The timing of the release of adversary malware information could also play an important role in signaling. Signaling, discussed in depth in Robert Jervis’ book, The Logic of Images in International Relations, is defined as “statements or actions…issued mainly to influence the receiver’s image of the sender.” While not explicitly included in defend forward, as articulated in the 2018 DOD Cyber Strategy summary, if applied to U.S. cyber strategy, signaling can shape an adversary’s perception of the costs and risks of targeting the United States through cyberspace. Although signaling in cyberspace is challenging, malware inoculation could be a vehicle for signaling, particularly if its timing is deliberate and coupled with other actions or statements. A good example of this is Cyber Command’s November 2018 release of Russian government-linked malware samples. This release occurred in conjunction with the 2018 midterm elections and the concurrent campaign by Cyber Command to disrupt the Internet Research Agency’s efforts to conduct cyber-enabled information operations against the U.S. midterm elections. In being deliberate about the timing of disclosing information, the United States could signal to Russia that its networks are compromised, generating uncertainty about the viability of ongoing and future operations and campaigns. Given that cyber capabilities have a unique perishability and maintaining secrecy is important for operational success, the simple act of revealing meaningful information at an appropriate time can shape an adversary’s calculus.

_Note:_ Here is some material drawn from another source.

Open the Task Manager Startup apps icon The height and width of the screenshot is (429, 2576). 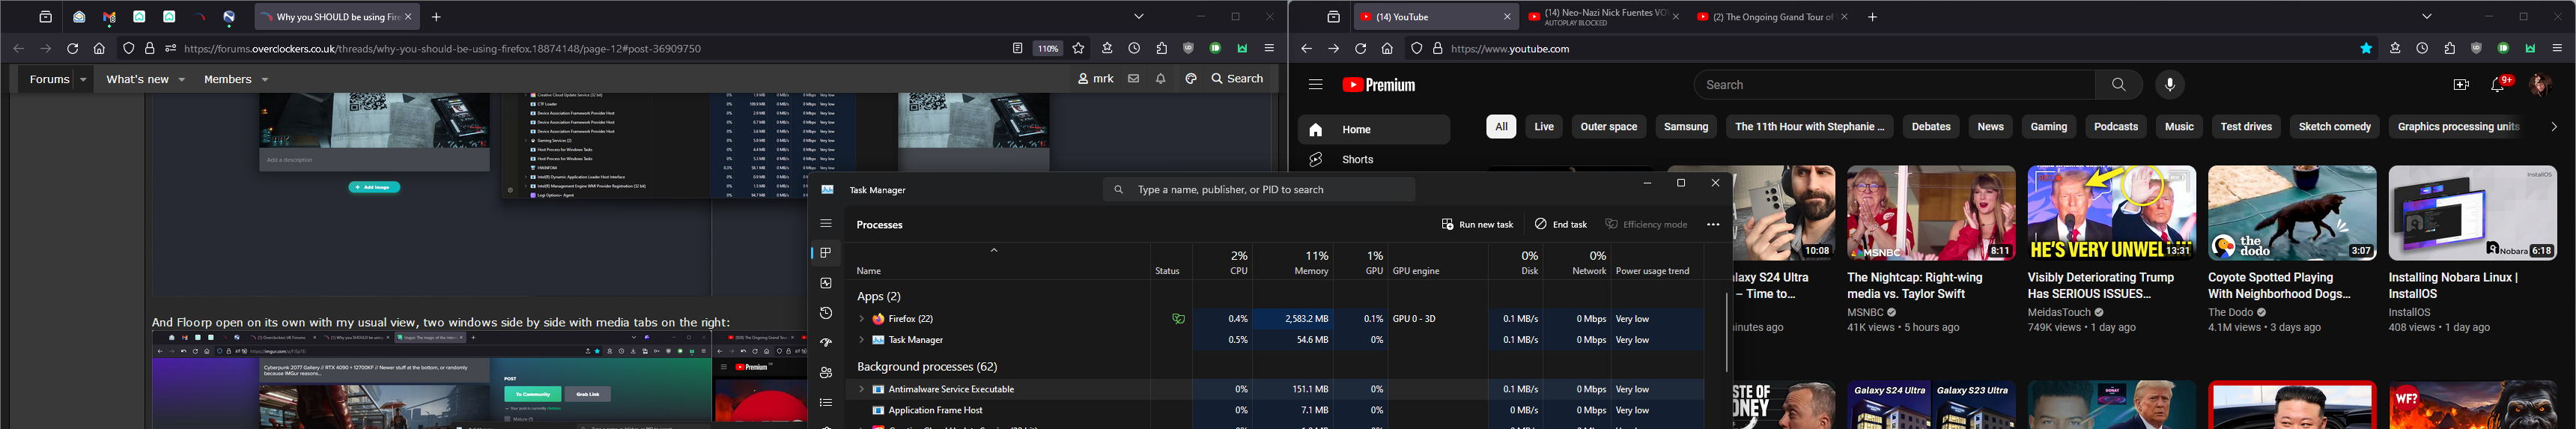pos(826,343)
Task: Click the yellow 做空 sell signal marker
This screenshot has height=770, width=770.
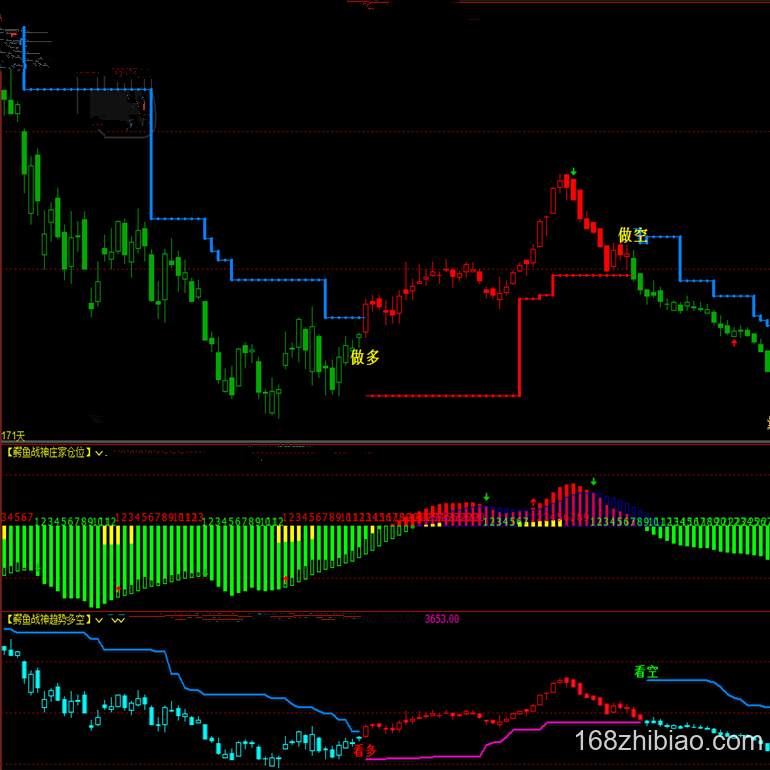Action: click(633, 236)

Much of the discussion around the defend forward strategy focuses on cyber operations that disrupt, deny, or degrade adversary capabilities. While this is a critical part of operations conducted in support of defend forward, it neglects other important components of the strategy, such as malware inoculation. Activities of this nature play an essential role in supporting domestic defense and resilience and can be a tool of interstate signaling.